長野県諏訪湖には現在多くの人々が集まっていた。一般人だけでなく陸海軍の将校や全国から新聞記者などが多く集まってきている。
世界初の航空機が誕生し、航空機の公開飛行が行われようとしているのだ、それを一目見ようと諏訪湖には三万人以上の人々が押し寄せてきているのだ。

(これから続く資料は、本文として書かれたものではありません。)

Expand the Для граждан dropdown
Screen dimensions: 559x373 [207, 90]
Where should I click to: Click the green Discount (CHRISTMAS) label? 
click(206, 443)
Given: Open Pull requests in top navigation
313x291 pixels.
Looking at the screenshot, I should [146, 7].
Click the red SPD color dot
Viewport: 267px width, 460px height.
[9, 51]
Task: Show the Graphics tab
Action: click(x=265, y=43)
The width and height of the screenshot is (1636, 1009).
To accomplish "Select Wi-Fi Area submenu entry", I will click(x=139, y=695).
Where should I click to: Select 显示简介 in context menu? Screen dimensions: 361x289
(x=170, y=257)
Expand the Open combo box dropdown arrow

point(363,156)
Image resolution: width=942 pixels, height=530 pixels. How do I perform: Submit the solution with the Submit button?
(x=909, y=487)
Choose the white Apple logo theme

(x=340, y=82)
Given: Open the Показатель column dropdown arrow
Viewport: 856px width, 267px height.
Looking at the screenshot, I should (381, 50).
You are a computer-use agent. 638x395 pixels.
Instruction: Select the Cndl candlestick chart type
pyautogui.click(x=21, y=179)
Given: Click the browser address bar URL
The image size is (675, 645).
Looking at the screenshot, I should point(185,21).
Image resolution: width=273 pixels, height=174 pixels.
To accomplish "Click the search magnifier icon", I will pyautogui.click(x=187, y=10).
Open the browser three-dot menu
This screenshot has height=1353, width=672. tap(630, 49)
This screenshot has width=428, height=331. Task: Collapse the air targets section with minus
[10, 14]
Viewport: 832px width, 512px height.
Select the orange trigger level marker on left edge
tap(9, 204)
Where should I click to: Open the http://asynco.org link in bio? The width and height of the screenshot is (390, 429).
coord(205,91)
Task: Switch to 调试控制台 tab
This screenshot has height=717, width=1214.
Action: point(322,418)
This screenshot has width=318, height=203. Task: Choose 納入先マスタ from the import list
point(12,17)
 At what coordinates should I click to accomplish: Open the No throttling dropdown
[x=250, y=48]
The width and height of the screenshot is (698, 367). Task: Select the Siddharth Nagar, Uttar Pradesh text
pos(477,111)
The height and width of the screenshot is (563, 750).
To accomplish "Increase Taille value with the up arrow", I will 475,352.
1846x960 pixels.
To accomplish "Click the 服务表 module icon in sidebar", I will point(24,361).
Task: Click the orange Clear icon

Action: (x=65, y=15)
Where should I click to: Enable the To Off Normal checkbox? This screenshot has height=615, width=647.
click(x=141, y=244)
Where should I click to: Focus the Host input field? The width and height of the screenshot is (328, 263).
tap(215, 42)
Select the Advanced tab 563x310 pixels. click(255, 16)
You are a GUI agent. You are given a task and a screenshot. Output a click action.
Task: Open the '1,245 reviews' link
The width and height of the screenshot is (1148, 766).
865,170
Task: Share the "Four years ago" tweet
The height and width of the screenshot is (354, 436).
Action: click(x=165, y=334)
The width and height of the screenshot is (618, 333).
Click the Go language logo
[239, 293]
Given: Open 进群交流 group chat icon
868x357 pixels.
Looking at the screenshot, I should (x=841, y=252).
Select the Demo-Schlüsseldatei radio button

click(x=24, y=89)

無風で天候に恵まれているのと、エンジンの調子も良いみたいなので、いよいよ公開初飛行となる。
変則商社が二ノ宮博士やテスラ博士を招き入れて研究・開発が進められていたタ式航空機が完成し、一度3月17日に試験飛行が行われたのだ。
諏訪湖にブイを浮かべて何メートル飛行できるかという実験も行われた。
水面に着水する為に胴体部分が水面に接するように設計も加えられたのだ。
当初はFALOP社製のタイヤを装着させて陸上で飛ばす予定だったのだが、2月初旬になんとタイヤが積んでいた貨物船が紅海で事故により沈没してしまい、タイヤの再生産に大きく時間を食ってしまうというアクシデントが発生したため、急遽水上から飛ばせるように変更したという経緯がある。
試作機が水面からうまく着水できるように船の設計士も呼んで出来上がったタ式航空機は、風洞実験や実物大の模型などを使って何度もシミュレーションと科学実験を行った上で、理論的に安全に飛行できるように作ったのだ。
25馬力を発生させるエンジン一基とプロペラは機体後部に搭載している、操縦するパイロットを考慮して安全カバーを取り付けている。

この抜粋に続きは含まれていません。